ACA: New START is a “missile-defense friendly” treaty. The only missile defense “constraint” of any kind in New START is the prohibition on converting long-range missile launchers for use by missile defense interceptors, which isn’t something the Pentagon wants to do. Gen. Patrick O’Reilly, head of the U.S. Missile Defense Agency, testified to Congress that there are no plans to convert launchers, and that if any new missile defense launchers were needed, it would be quicker and cheaper to build new ones.

Moreover, O’Reilly explained that the treaty “…actually reduces constraints on the development of the missile defense program [compared to the 1991 START agreement],” by allowing the launch of missile defense targets from airborne and waterborne platforms.

Critics complain that New START’s preambular language recognizes the interrelationship between strategic offensive arms and strategic defensive arms. This is neither new (similar language was in earlier U.S.-Russian agreements) nor does it create any numerical or qualitative limits on missile defenses.

As Secretary of Defense Donald Rumsfeld said during a 2001 press conference with Russian Foreign Minister Sergei Ivanov, “We agreed that it is perfectly appropriate to discuss offensive and defensive capabilities together.”

Moreover, the preamble also notes that “current strategic defensive arms do not undermine the viability and effectiveness of the strategic offensive arms of the Parties” – a Russian acknowledgment that the 30 U.S. strategic ballistic missile interceptors currently deployed do not threaten Moscow’s strategic nuclear retaliatory capability.
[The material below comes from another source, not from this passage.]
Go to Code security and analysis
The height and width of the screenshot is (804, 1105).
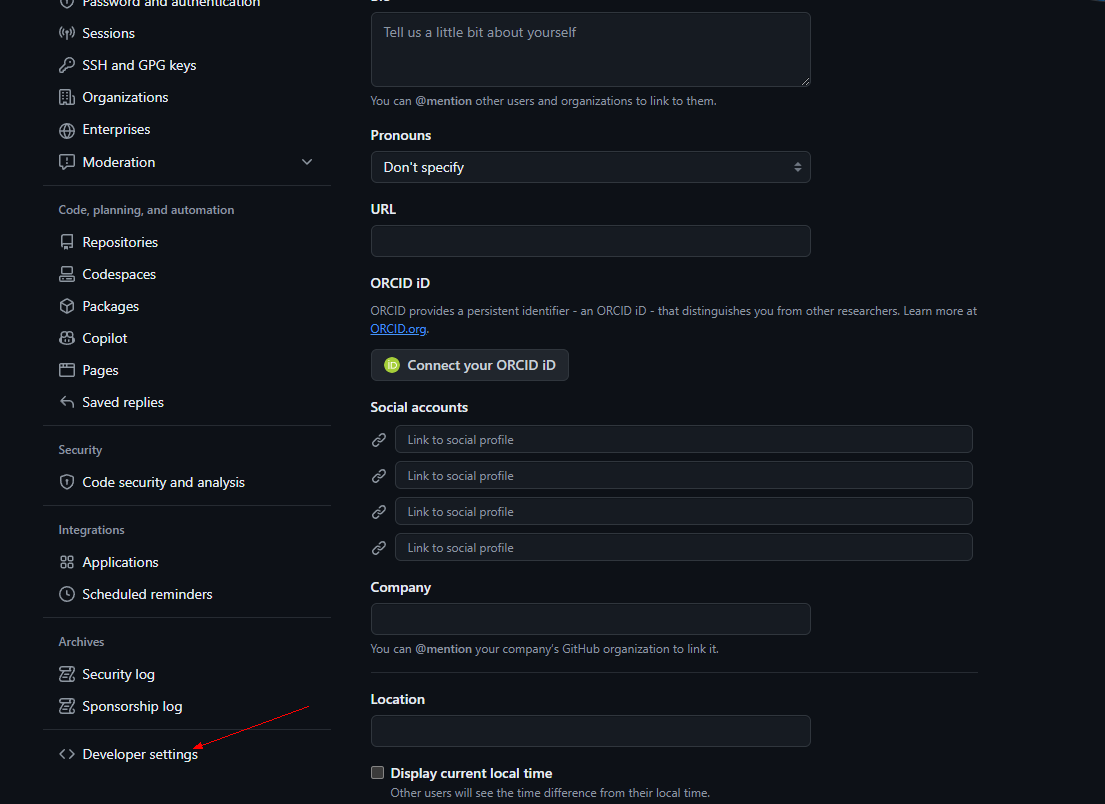pyautogui.click(x=163, y=483)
Lost on Kyl is the fact that the Obama administration is going full-bore on its “Phased Adaptive Approach,” which would substantially increase SM-3 intermediate-range interceptor deployments in Europe, with NATO’s backing and potentially in cooperation with Russia. While some missile defense ideologues might bemoan Obama’s decision to shelve the Bush-era plan to deploy 10 unproven silo-based strategic interceptors in Poland, the new plan better addresses the existing Iranian and North Korean short- and medium-range missile threat.

The Sept. 16 bipartisan Senate Foreign Relations Committee resolution of advice and consent clearly states that it is the committee’s understanding that “the New START Treaty does not impose any limitations on the deployment of missile defenses” other than the treaty’s ban on converting missile launchers for use by interceptors–which the Pentagon has said it has no intention of doing in any case–and that any further limitations would require Senate approval.

The resolution clarifies that “the April 7, 2010, unilateral statement by the Russian Federation on missile defense does not impose a legal obligation on the United States.” It also reaffirms language in the 1999 Missile Defense Act that it is the policy of the United States to deploy an effective national missile defense system “as soon as technologically possible” and that nothing in the treaty limits future planned enhancements to the Ground-based Midcourse Defense system or the European Phased Adaptive Approach.
 
#73
#73
the contention that the treaty is being "rammed through," with insufficient time to reflect on it is utter crap.

The Senate has had it since April.

It is 17 pages long.

They needed to read 14 words a day.

This would mean Obamacare was passed about 12.3 years too early.

May be more depending on what is considered work days in the senate.